*Document and screenshot pointing entries*:
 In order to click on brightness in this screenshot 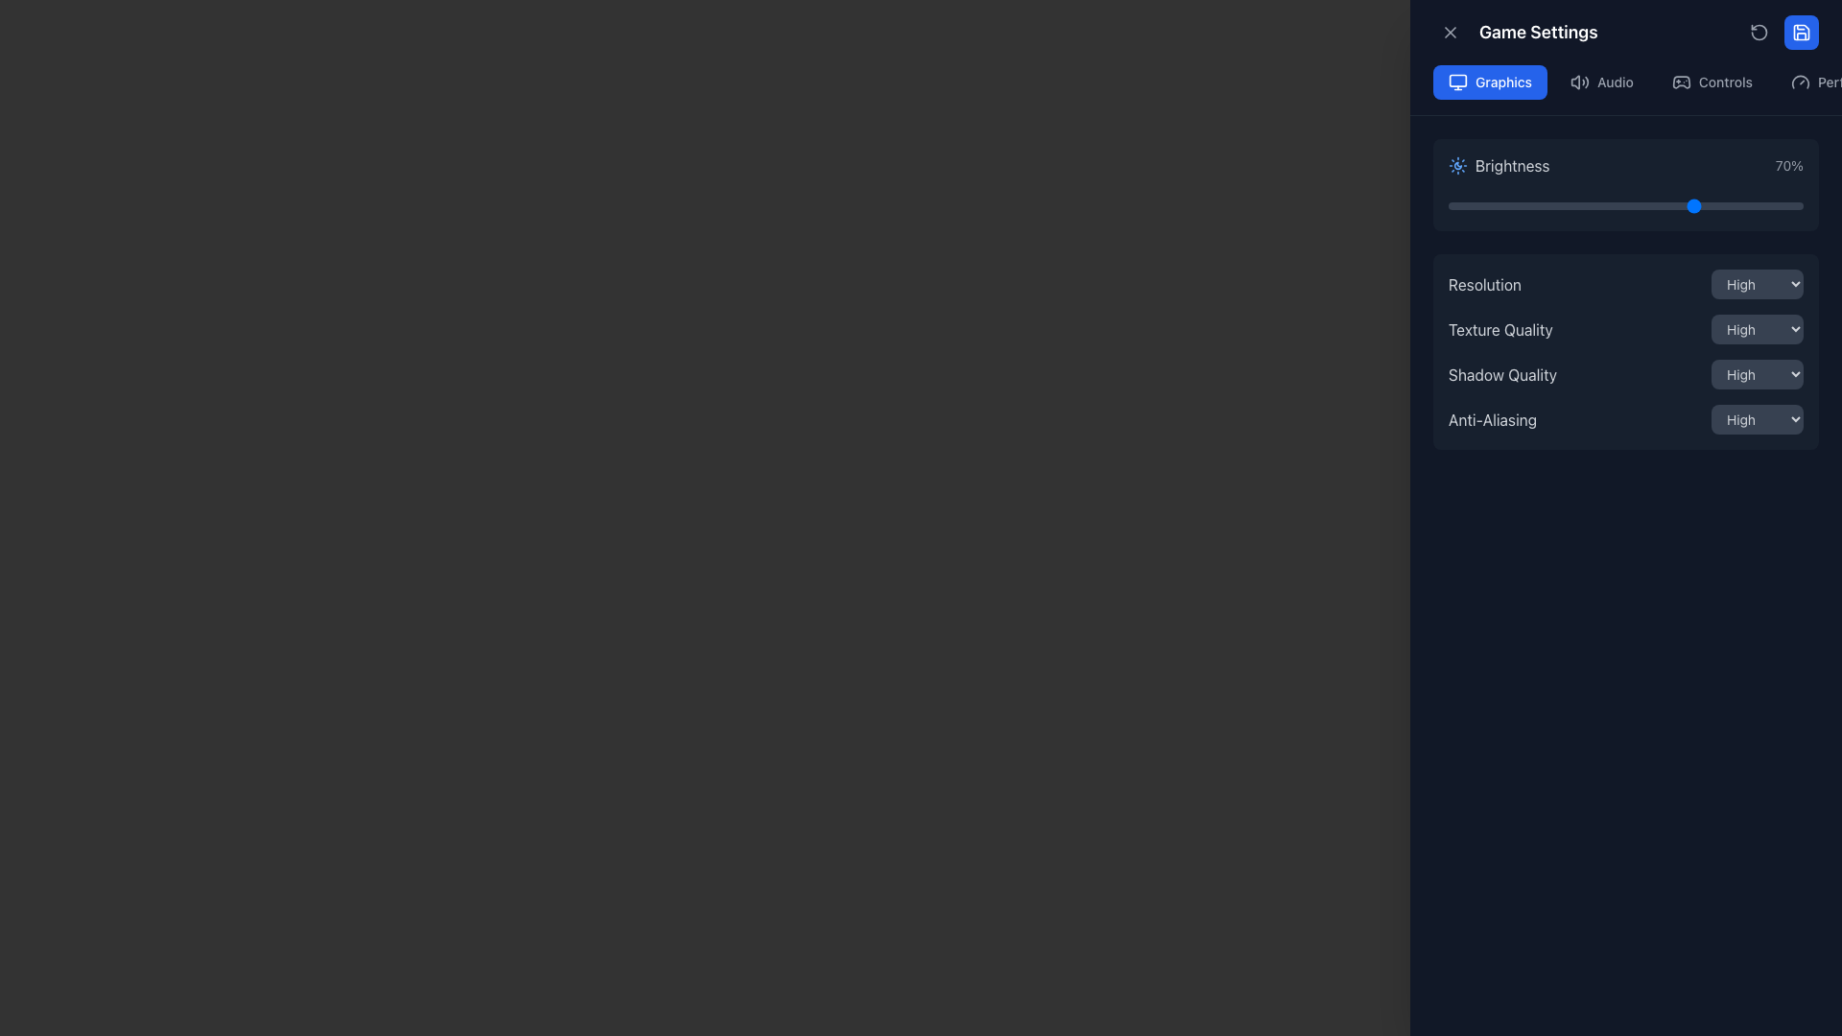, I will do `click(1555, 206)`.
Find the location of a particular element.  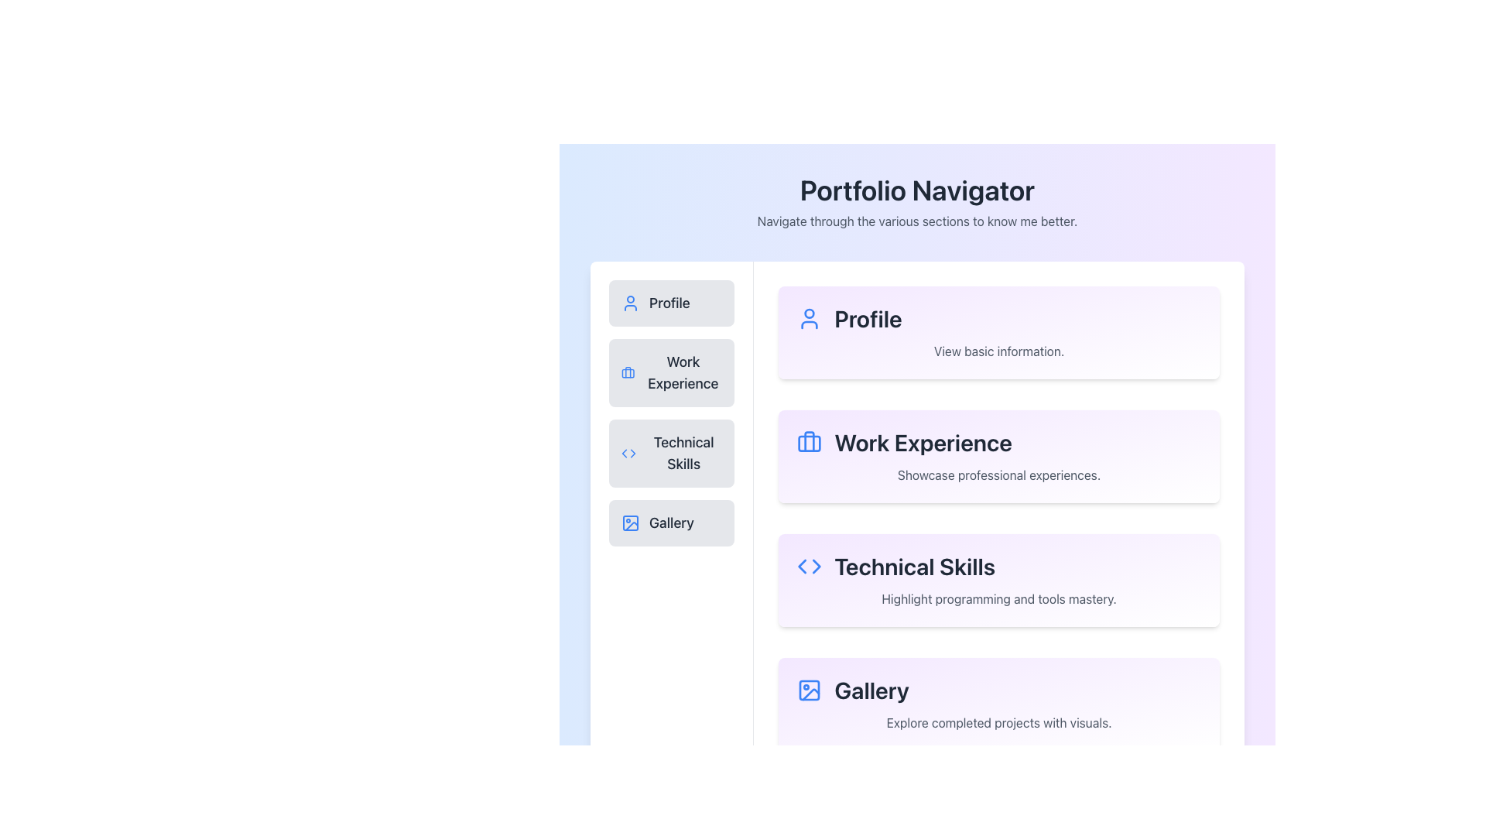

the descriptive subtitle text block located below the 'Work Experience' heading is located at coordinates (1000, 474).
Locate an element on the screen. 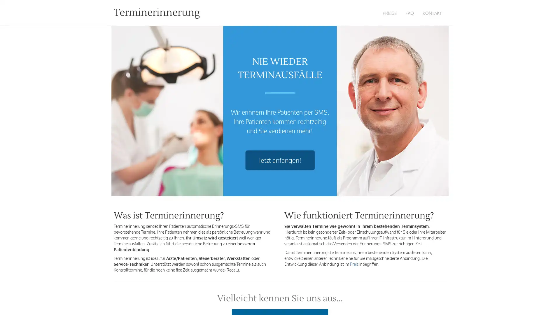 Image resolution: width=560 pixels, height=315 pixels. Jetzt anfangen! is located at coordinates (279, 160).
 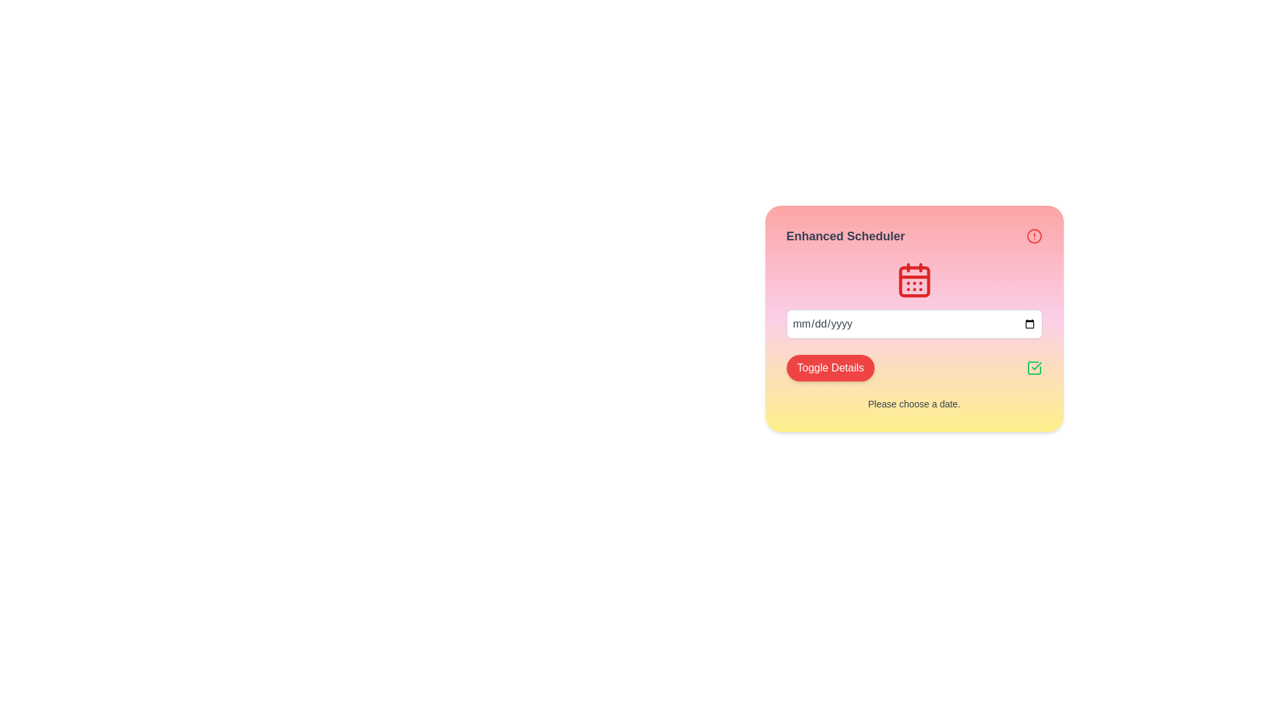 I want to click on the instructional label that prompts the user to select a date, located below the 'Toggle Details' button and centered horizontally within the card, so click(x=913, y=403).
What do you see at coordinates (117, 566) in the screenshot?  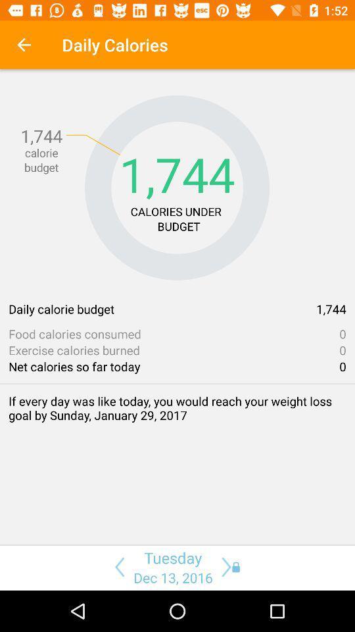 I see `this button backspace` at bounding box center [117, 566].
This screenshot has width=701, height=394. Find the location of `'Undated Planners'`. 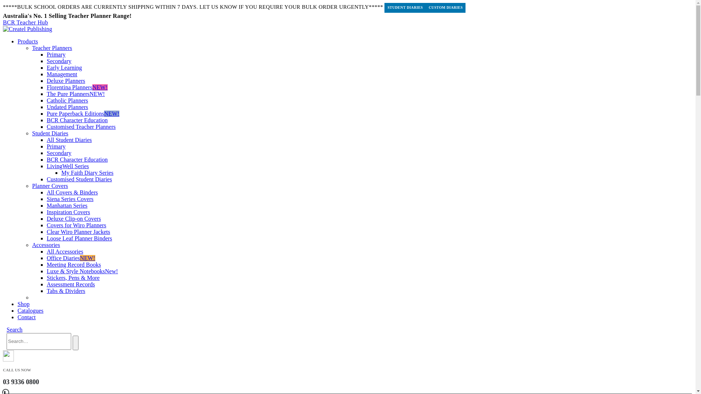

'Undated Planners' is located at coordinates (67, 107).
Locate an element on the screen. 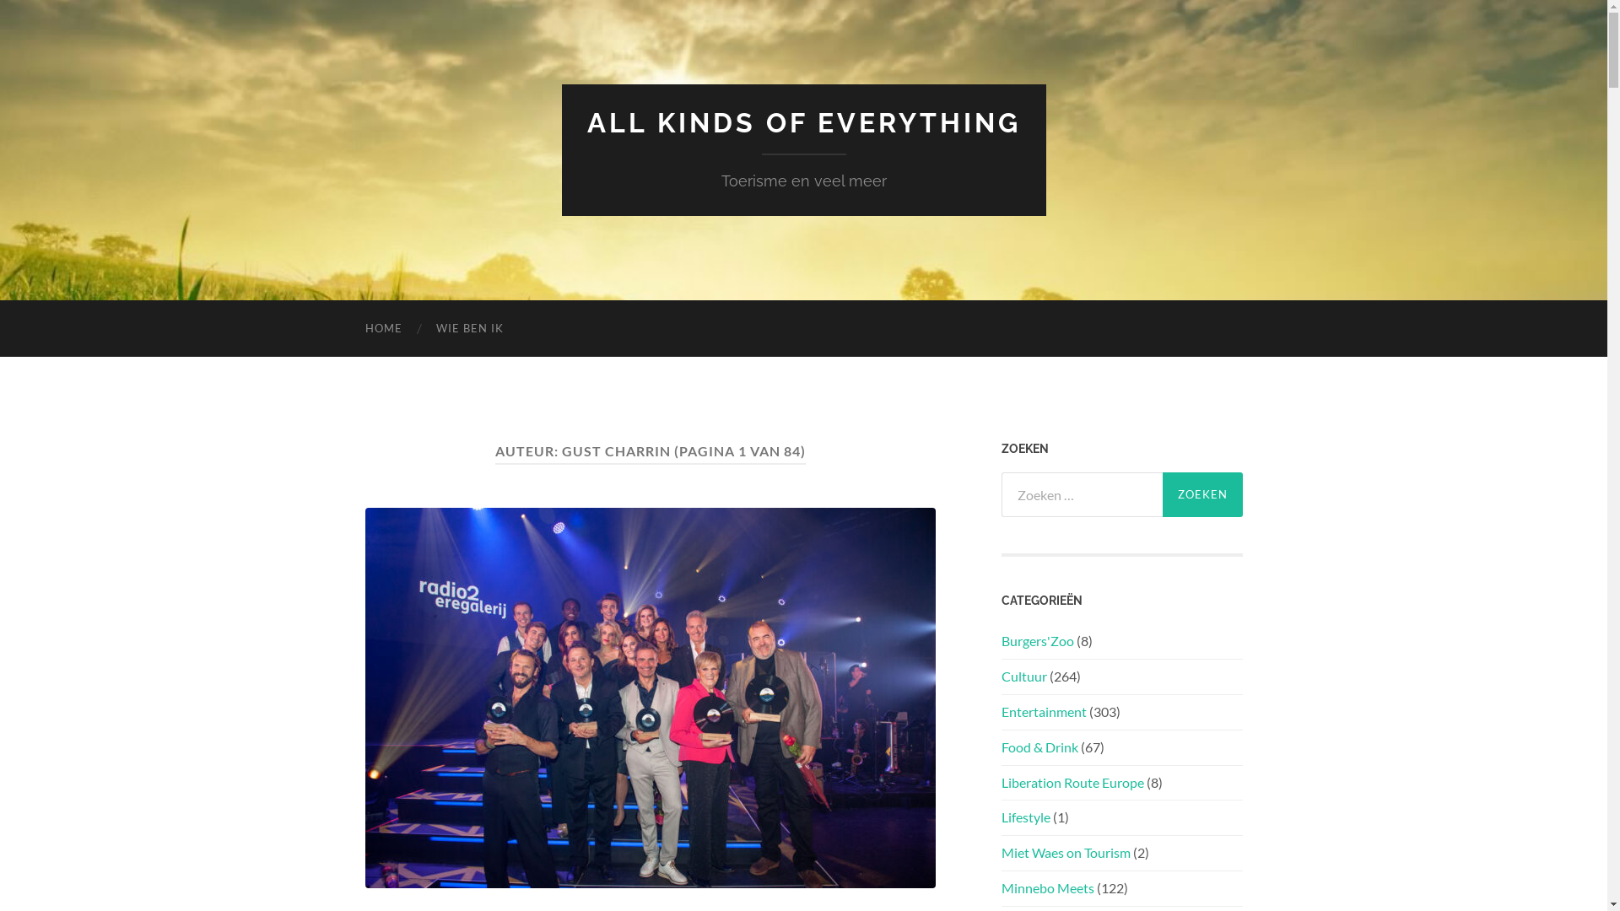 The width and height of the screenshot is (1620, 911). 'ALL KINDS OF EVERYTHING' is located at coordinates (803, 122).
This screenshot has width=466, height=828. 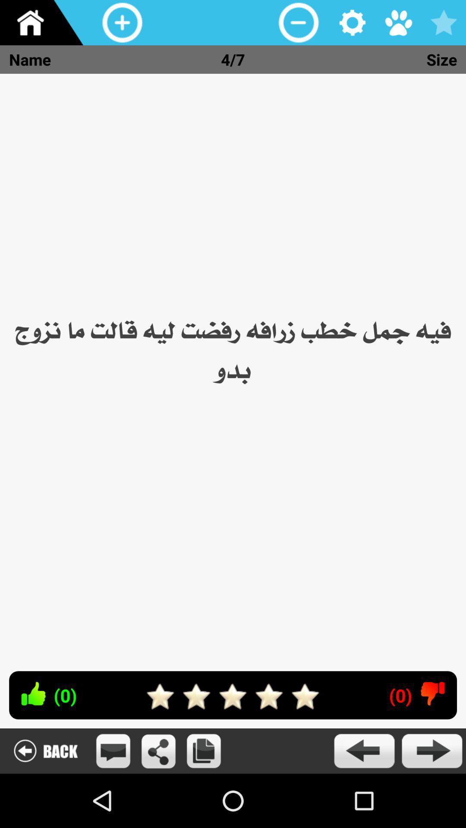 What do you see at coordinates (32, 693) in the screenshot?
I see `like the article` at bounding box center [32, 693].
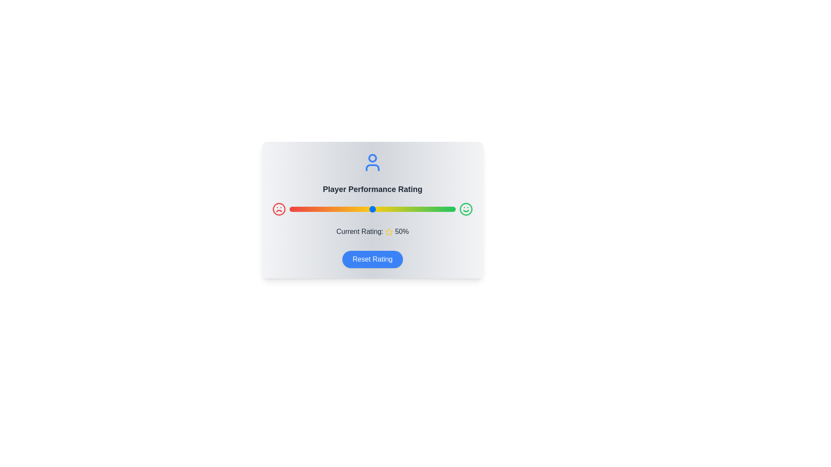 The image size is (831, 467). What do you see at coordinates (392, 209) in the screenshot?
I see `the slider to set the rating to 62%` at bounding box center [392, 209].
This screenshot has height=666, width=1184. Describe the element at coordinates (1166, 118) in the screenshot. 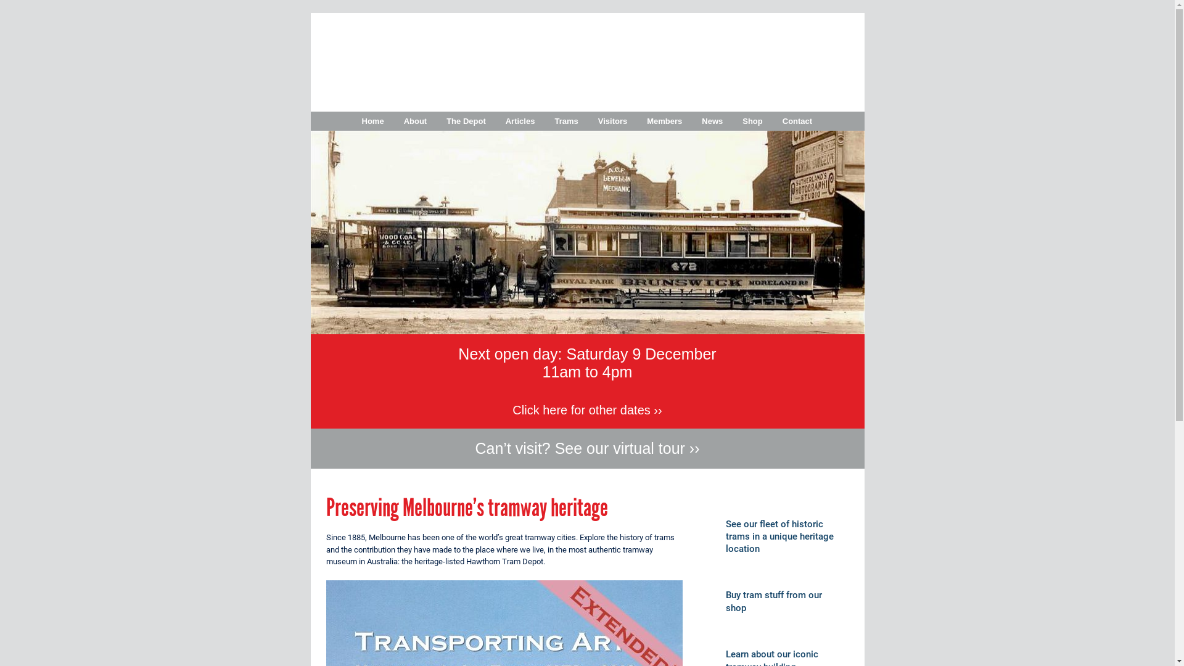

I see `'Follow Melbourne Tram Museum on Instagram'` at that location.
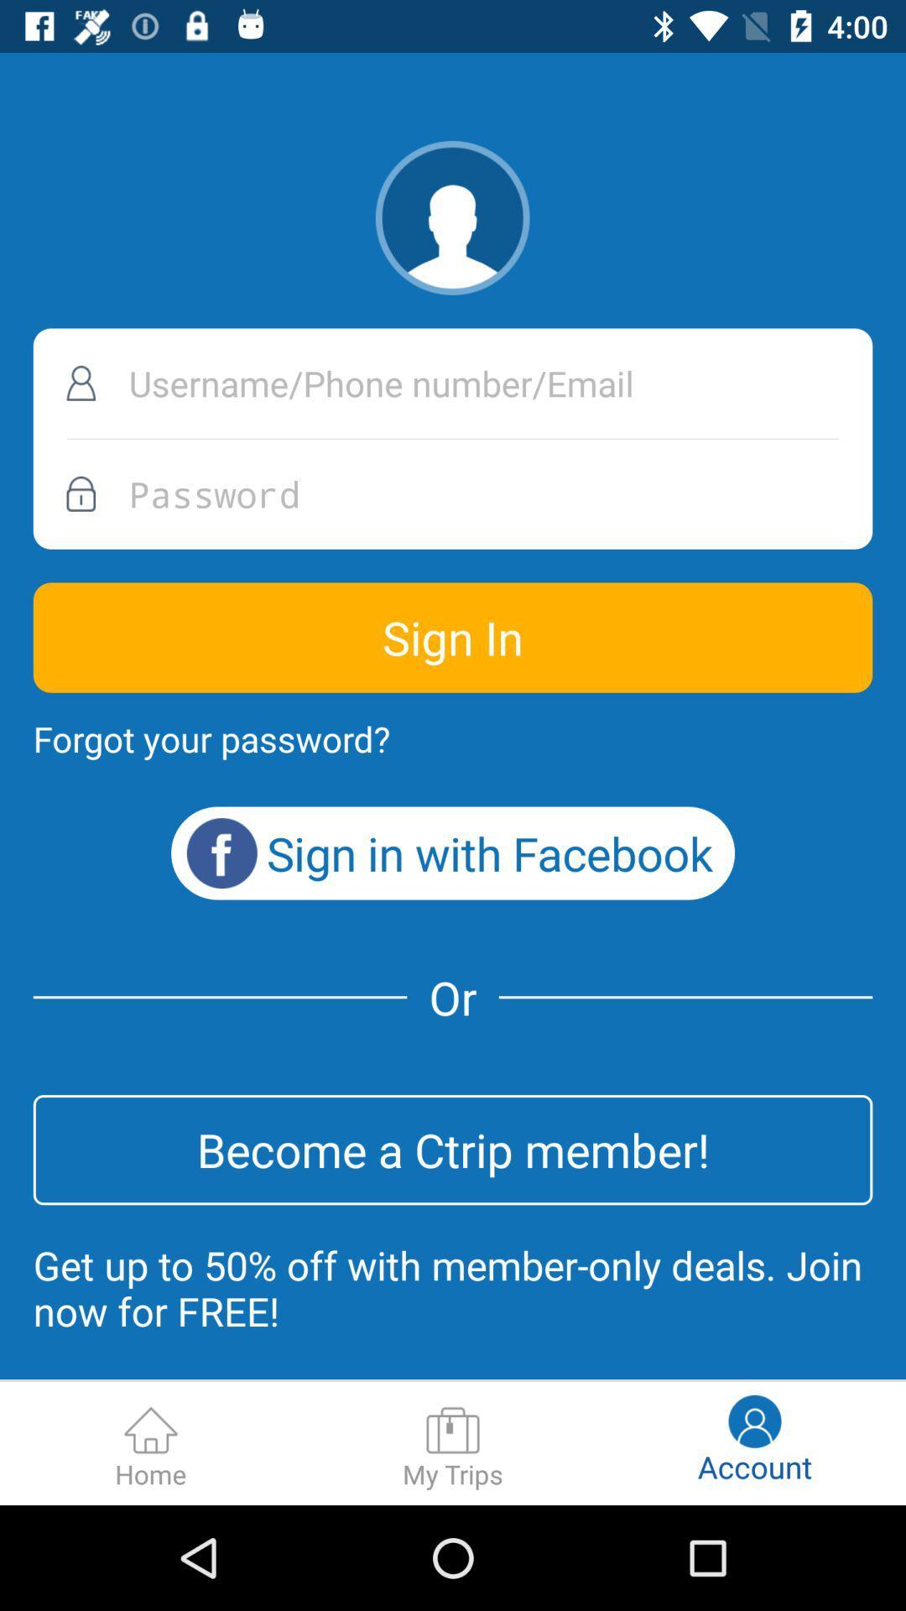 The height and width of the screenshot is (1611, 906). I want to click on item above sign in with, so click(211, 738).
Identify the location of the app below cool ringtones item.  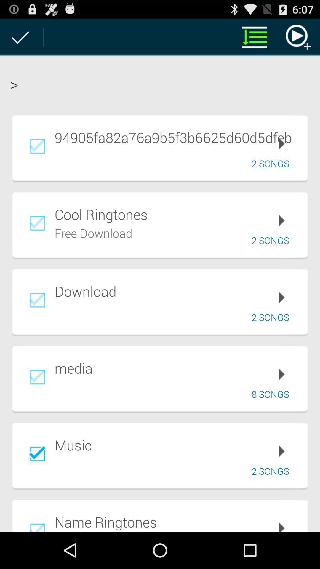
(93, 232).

*Task statement*: Starting at the line that contains "Identify the location" and ending at the last of the rows, switch "cool ringtones" to "popular ringtones" and write those lines out again with everything else unchanged. Leave the pictures out.

*Response for this exercise*:
Identify the location of the app below popular ringtones item.  
(93, 232).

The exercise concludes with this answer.